Time Warner Cable to begin charging by usage in select cities (including Rochester N.Y.) and crappy data

From BusinessWeek:

Rut Roh Juicers.

Time Warner cable, starting in April, is beginning to collect usage data from users in Austin, San Antonio, and Rochester. Later in the summer, they will begin charging based on multiple levels of usage per month: 5, 10, 20, and 40 GB. 

Kind of sucks hard, and feels like a step backwards.

Just something to add: I planned on writing this post about how I am pretty pissed about the capping, and I am, but I got sidetracked because I think I found a flaw in the article. I think they are wrong in some of their math.

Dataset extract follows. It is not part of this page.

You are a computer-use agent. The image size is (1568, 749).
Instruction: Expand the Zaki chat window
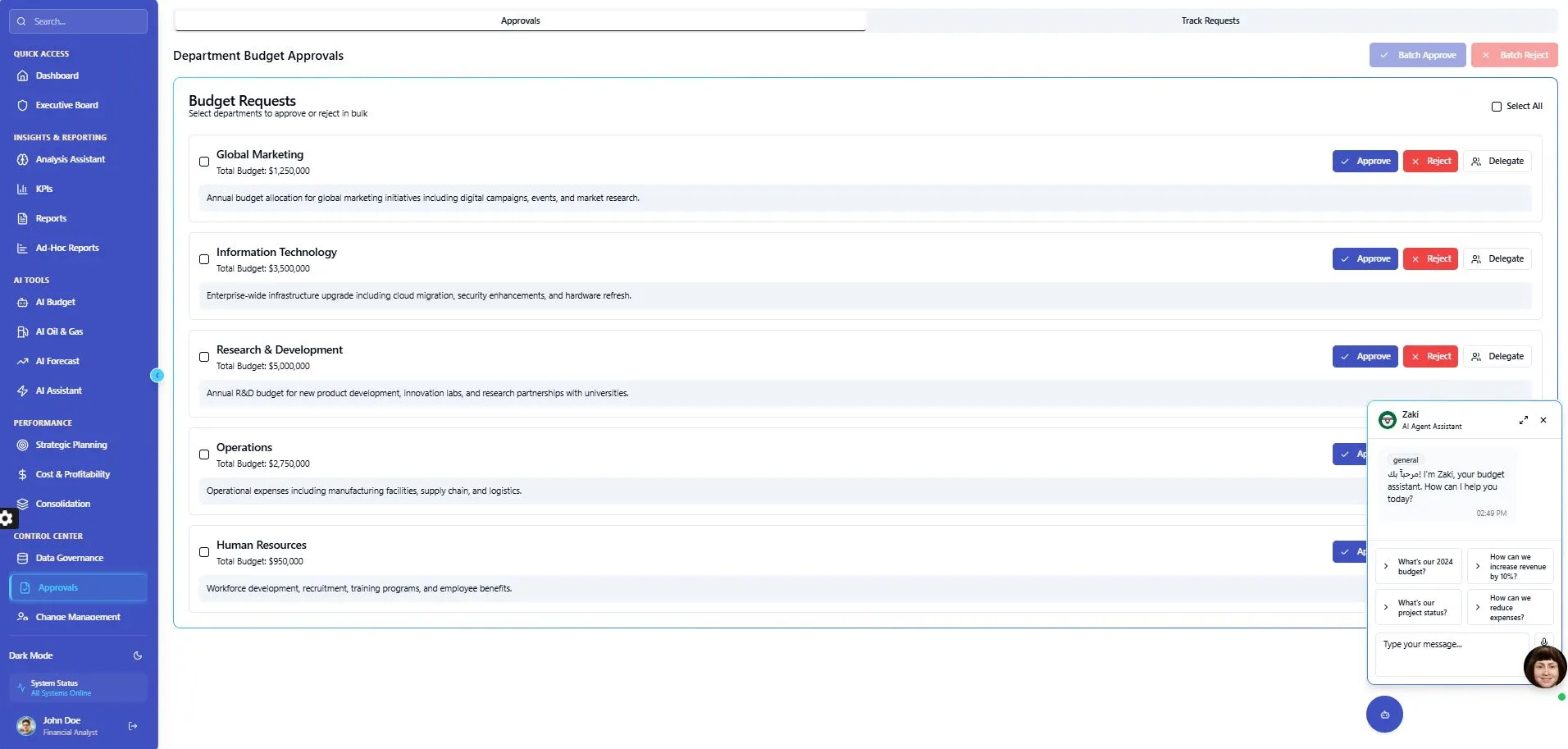click(x=1523, y=420)
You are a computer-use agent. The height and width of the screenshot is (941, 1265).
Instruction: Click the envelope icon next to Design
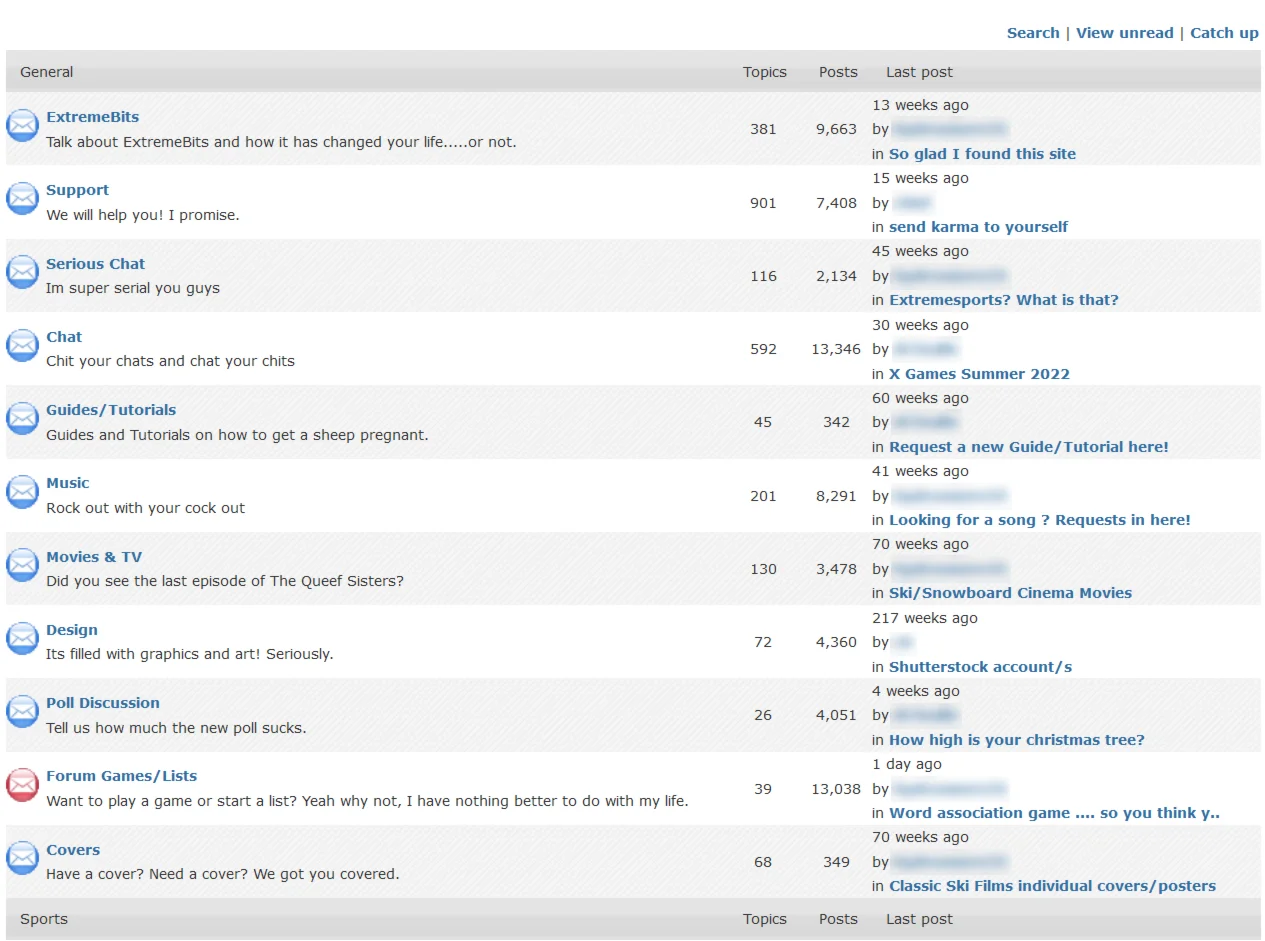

According to Hulu and RealWorldVideoCompression.com, an average video stream from hulu will be between 480 and 700 kbps. That is an average of 590 kbps, which translates into ~74 KBps, rounding up for audio.

270 MB for an hour long, low definition video on Hulu. Which sounds about right.

The article, however, claims

A recent report from Sanford C. Bernstein suggests that a family on the 40 GB plan that streams 7.25 hours of online video a week (a fraction of the 60 hours Americans spend watching TV in a week) could end up spending $200 per month on broadband usage fees. And that’s just for video viewing, before factoring in such Internet activities as music downloads and photo sharing.

Really? Lets take our 270 MB for an hour of video. You would need to watch about 148 hours a month @ 270 MB an hour to use 40 GB of data. Thats 37 hours of video a week.

Lets assume that kb and KB were never properly converted, and that an hour of streaming video was 2,160 MB, or 2.160 GB (which is definitely not true), then a family that watches 7.25 hours of video a week would be using 15.66 GB / week, or 62.64 GB / Month, which … is still off by a factor of ten, according to this guy, who claims that 7.25 hours of streaming video a week is effectively 240 GB of transfer a month.

Sounds like some stretched numbers to me. What is he assuming, that the average household streams blue ray data to their home?